Activity: Take the entries that follow and return exactly the lines from the one holding "trendy earrings (1180, 983)" through the one holding "Table lamp (877, 983)", both included. Nothing else is needed.

Data excerpts:

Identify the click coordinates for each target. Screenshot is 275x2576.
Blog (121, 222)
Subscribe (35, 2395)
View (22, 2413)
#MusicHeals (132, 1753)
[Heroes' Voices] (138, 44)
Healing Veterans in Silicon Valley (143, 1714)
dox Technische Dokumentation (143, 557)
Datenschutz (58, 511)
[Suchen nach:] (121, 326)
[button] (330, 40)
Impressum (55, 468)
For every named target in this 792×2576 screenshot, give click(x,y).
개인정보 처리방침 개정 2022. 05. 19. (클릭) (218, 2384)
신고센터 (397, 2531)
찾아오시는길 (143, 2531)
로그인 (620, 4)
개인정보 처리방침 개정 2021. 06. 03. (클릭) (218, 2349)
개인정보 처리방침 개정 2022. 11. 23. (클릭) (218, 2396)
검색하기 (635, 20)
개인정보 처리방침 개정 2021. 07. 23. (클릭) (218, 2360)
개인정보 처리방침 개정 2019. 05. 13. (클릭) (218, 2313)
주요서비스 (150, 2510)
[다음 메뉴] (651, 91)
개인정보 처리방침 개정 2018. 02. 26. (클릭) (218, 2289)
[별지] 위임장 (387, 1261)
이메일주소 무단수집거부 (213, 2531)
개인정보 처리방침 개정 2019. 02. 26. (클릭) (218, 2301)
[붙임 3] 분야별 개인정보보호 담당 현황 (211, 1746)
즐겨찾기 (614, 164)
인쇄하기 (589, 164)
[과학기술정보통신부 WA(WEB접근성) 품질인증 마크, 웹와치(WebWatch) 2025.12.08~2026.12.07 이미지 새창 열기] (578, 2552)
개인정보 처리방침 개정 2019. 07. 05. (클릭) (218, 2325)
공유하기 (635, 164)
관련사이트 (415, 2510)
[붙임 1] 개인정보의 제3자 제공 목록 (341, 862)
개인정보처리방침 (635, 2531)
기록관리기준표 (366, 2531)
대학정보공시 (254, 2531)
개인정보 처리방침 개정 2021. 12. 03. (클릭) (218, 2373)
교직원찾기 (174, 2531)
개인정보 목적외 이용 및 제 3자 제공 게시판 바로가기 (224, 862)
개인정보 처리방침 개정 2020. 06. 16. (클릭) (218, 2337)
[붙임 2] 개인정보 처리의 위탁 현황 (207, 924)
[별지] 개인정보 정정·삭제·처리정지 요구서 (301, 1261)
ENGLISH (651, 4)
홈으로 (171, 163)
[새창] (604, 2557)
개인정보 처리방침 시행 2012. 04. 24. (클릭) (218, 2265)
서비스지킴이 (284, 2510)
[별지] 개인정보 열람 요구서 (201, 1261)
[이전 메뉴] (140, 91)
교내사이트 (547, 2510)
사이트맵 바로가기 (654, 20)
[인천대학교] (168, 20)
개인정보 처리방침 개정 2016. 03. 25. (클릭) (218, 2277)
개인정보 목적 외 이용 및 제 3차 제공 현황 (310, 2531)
* * *
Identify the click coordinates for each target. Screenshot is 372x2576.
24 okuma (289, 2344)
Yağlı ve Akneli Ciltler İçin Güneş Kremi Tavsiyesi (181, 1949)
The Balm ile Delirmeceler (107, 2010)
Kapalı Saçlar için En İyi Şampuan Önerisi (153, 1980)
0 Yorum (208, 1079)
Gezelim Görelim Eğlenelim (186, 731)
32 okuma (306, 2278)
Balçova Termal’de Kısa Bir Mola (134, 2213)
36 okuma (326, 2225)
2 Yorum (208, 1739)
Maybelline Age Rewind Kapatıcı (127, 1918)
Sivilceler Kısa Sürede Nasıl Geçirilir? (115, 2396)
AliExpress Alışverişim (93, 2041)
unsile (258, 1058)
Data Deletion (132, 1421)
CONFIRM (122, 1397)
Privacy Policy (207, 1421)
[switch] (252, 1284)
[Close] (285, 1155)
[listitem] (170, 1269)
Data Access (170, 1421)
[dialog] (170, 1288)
* * *
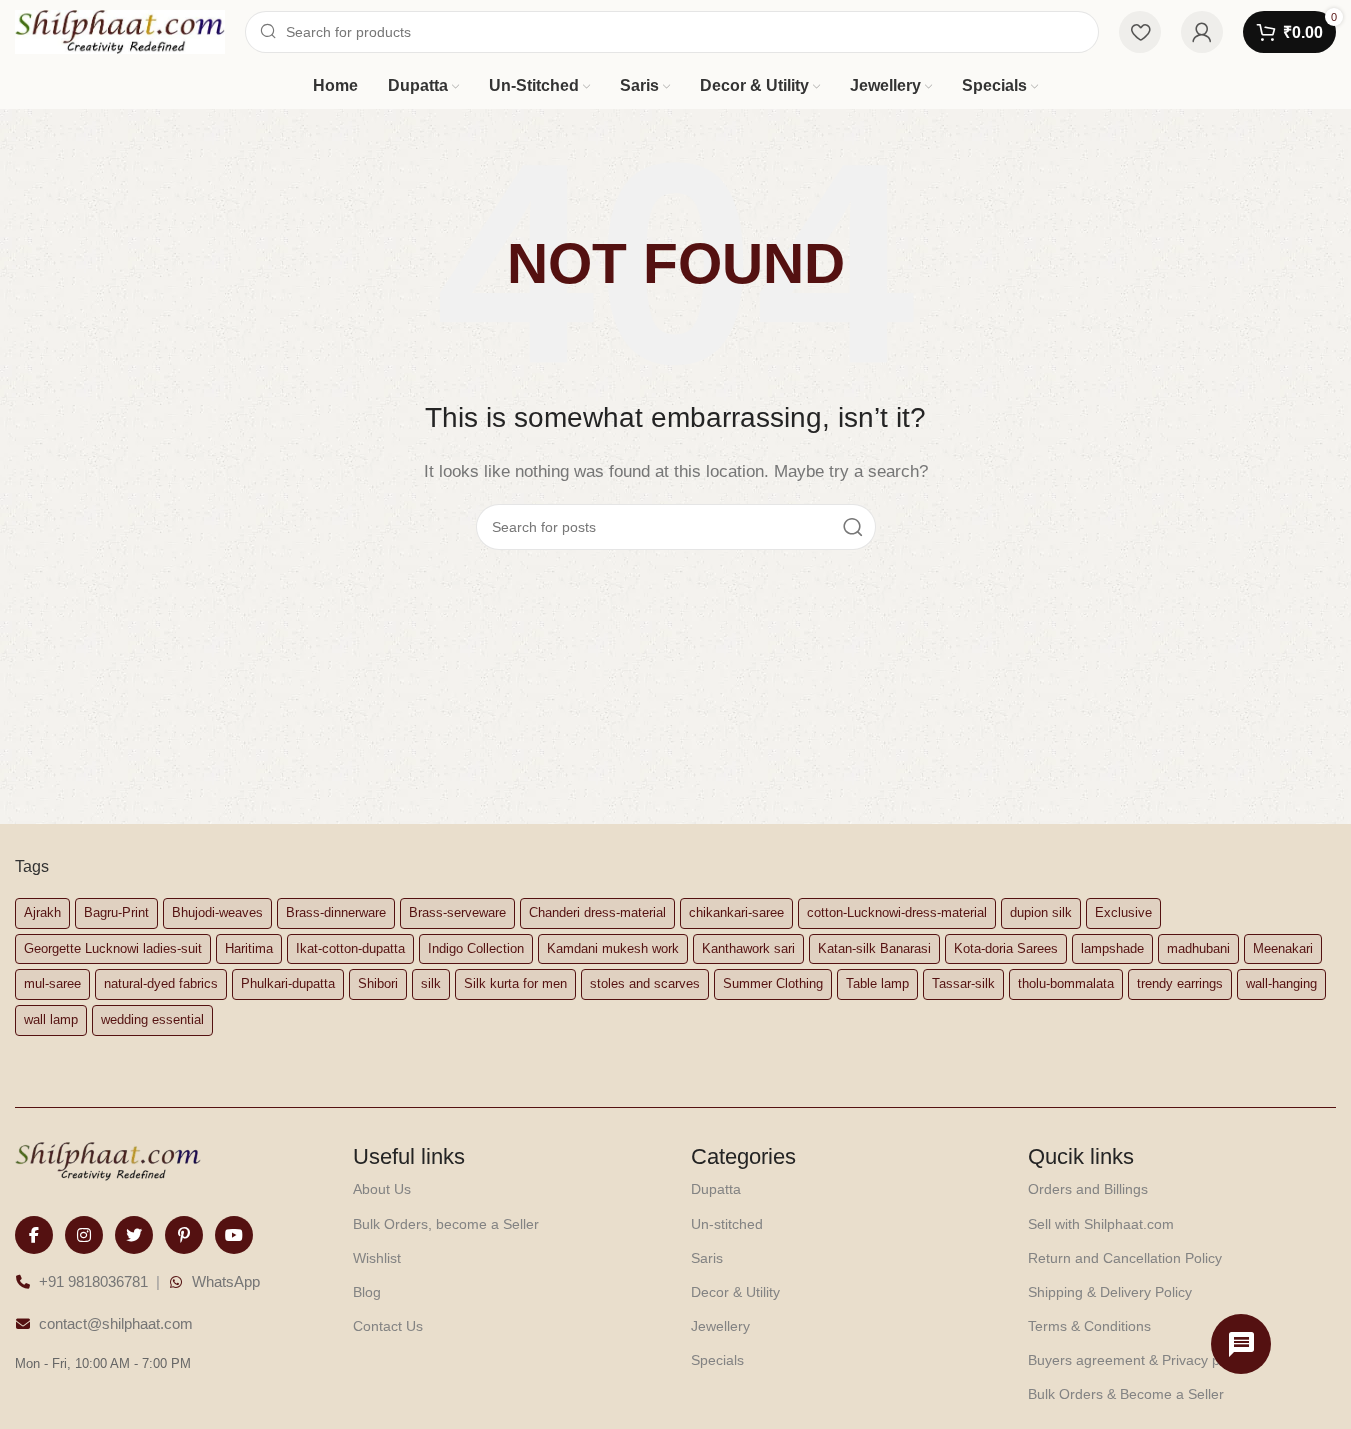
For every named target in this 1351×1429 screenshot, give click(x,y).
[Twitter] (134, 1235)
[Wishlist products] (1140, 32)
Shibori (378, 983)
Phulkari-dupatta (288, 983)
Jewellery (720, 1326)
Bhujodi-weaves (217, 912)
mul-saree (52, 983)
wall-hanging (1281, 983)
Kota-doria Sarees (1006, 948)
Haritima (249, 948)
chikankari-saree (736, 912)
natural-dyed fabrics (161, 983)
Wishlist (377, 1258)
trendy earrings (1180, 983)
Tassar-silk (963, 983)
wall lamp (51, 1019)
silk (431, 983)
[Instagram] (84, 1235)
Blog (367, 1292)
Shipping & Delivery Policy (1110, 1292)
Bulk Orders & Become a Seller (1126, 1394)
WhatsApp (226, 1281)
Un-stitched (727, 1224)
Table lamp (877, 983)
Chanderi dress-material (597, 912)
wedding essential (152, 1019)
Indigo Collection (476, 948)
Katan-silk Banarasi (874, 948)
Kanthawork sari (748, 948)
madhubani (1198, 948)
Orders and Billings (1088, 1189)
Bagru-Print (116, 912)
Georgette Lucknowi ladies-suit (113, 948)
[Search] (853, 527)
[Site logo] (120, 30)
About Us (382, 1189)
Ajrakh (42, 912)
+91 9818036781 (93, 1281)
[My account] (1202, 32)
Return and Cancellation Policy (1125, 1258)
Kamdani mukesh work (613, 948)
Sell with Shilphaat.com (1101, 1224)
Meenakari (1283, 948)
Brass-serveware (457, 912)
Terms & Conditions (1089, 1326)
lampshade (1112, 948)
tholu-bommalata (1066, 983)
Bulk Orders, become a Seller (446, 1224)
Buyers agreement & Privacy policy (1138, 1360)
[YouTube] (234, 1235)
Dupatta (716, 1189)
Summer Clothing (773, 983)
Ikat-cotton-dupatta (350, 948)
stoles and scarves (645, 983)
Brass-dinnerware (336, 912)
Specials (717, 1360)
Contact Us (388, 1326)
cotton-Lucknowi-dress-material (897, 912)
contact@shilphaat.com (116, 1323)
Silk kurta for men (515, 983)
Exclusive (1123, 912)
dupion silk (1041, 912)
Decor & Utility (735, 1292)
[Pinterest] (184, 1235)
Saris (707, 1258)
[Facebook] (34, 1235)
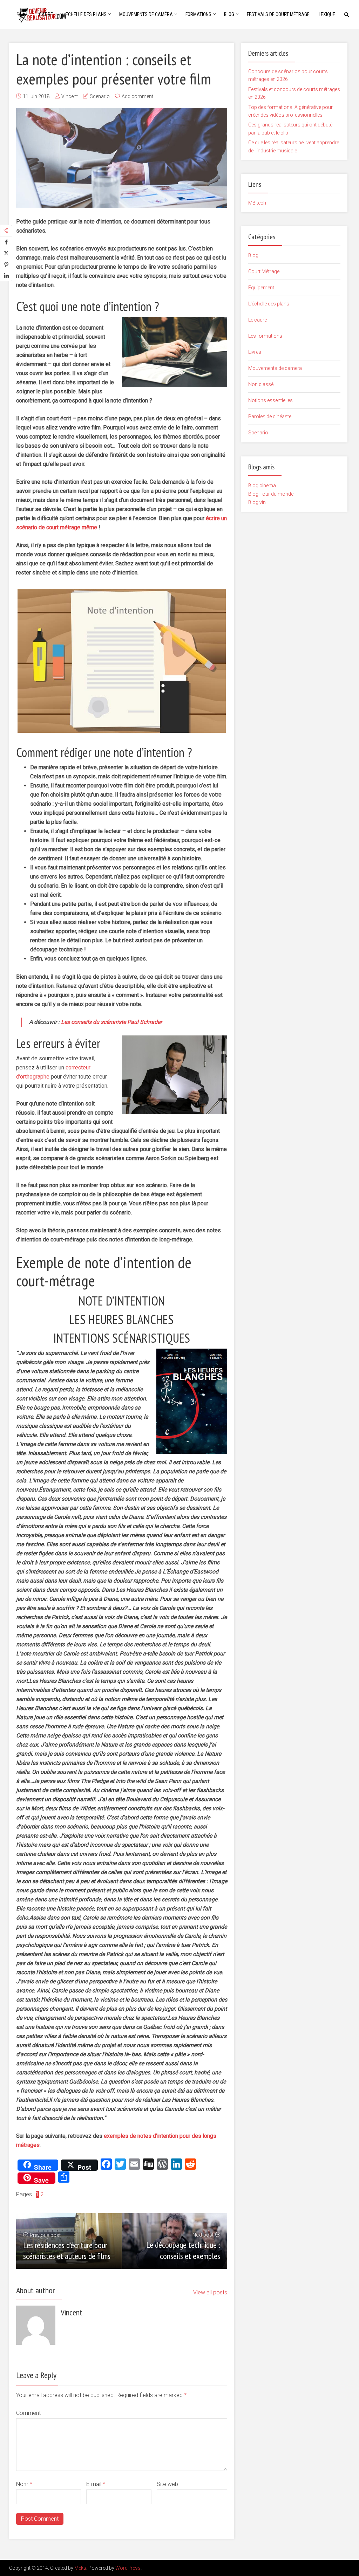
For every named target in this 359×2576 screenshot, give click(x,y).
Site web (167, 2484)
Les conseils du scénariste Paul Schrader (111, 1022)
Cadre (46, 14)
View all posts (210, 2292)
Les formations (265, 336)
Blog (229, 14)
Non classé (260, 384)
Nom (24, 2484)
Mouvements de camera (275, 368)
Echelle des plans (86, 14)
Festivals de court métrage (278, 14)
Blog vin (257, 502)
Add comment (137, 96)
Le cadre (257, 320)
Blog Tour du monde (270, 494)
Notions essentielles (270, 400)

Response below:
trendy earrings (1180, 983)
Tassar-silk (963, 983)
wall lamp (51, 1019)
silk (431, 983)
[Instagram] (84, 1235)
Blog (367, 1292)
Shipping & Delivery Policy (1110, 1292)
Bulk Orders & Become a Seller (1126, 1394)
WhatsApp (226, 1281)
Un-stitched (727, 1224)
Table lamp (877, 983)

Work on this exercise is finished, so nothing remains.